Iwaszkiewicz was born in Kalnyk in Kiev Governorate of the Russian Empire (now Vinnytsia Oblast, Ukraine). After the death of his father (an accountant), he and his mother lived in Warsaw in 1902–1904, and then moved back to Kiev Governorate. He graduated from a secondary school in Kiev in 1912 and enrolled at the Law Faculty of Kiev University.

In 1914, he travelled in Sicily and North Africa with his friend and distant cousin Karol Szymanowski, a composer for whose opera King Roger he later provided the libretto. After World War I, in October 1918 Iwaszkiewicz came to Warsaw, where he joined a group of young artists associated with the Pro Arte et Studio magazine. He had his public debut as a poet at the Pod Picadorem café on 29 November. With Julian Tuwim and Antoni Słonimski, he founded the Skamander group of experimental poets in 1919.

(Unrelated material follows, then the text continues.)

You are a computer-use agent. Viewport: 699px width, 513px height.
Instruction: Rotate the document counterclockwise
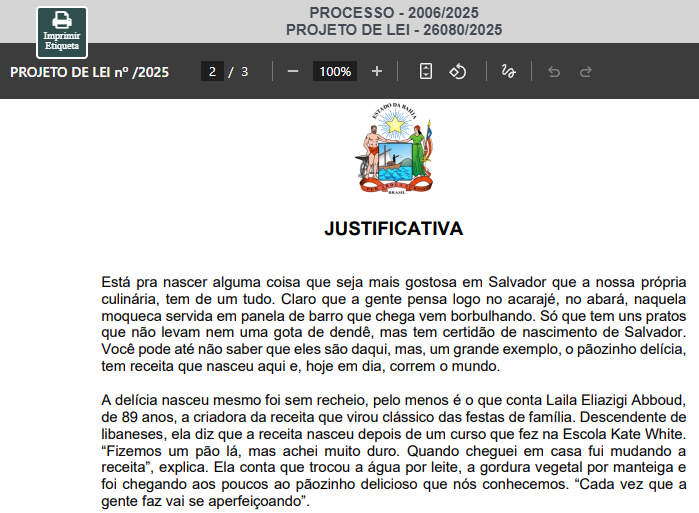coord(458,72)
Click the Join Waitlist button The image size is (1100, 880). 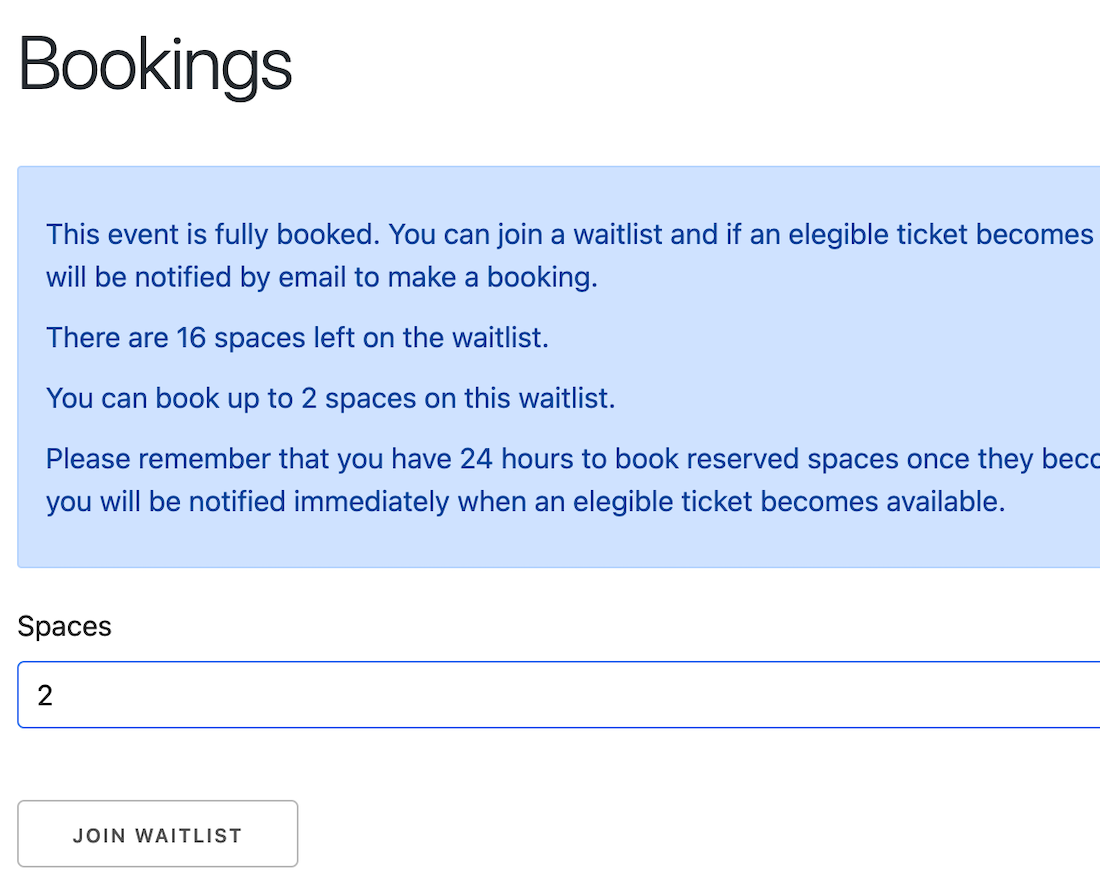coord(158,835)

He was appointed to be secretary of Maciej Rataj, marshal of the Sejm of the Second Polish Republic and served in that capacity in 1923–1925. Iwaszkiewicz worked for a magazine called Wiadomości Literackie ('The Literary News') in 1924–1939; he also published his works in numerous periodicals, including  Gazeta Polska (1934–1938) and Ateneum (1938–1939). He was secretary to the Society for the Encouragement of Fine Arts (Towarzystwo Zachęty Sztuk Pięknych) and from 1925 a member of the Polish PEN Club. From 1927 with the Foreign Ministry, first appointed the head of the art promotion section of the Press Department and later sent as secretary of the Polish mission to Copenhagen (1932–1935) and Brussels (1935–1936). He was a member of The Trade Union of Polish Writers (Związek Zawodowy Literatów Polskich, ZZLP) and in 1939 voted its vice-president.

During World War II, Iwaszkiewicz participated in the Polish Underground State's activities, working in the Department of Education, Science and Culture of the Government Delegation for Poland. He collaborated with Prof. Stanisław Lorentz in his efforts to protect and rescue Poland's works of art. Iwaszkiewicz and his wife Anna had extensive contacts within the Jewish-Polish intelligentsia circles and assisted their former neighbors, friends and acquaintances in a variety of ways during the German occupation of Poland. Iwaszkiewicz family's Villa Stawisko residence served as a hiding place for many Jews and Poles who faced the threat of being arrested by Nazi Germans, especially after the fall of the Warsaw Uprising in 1944. At one time, more than 40 people were sheltered in the mansion. During the war, Stawisko also functioned as a center of Polish underground literature and art.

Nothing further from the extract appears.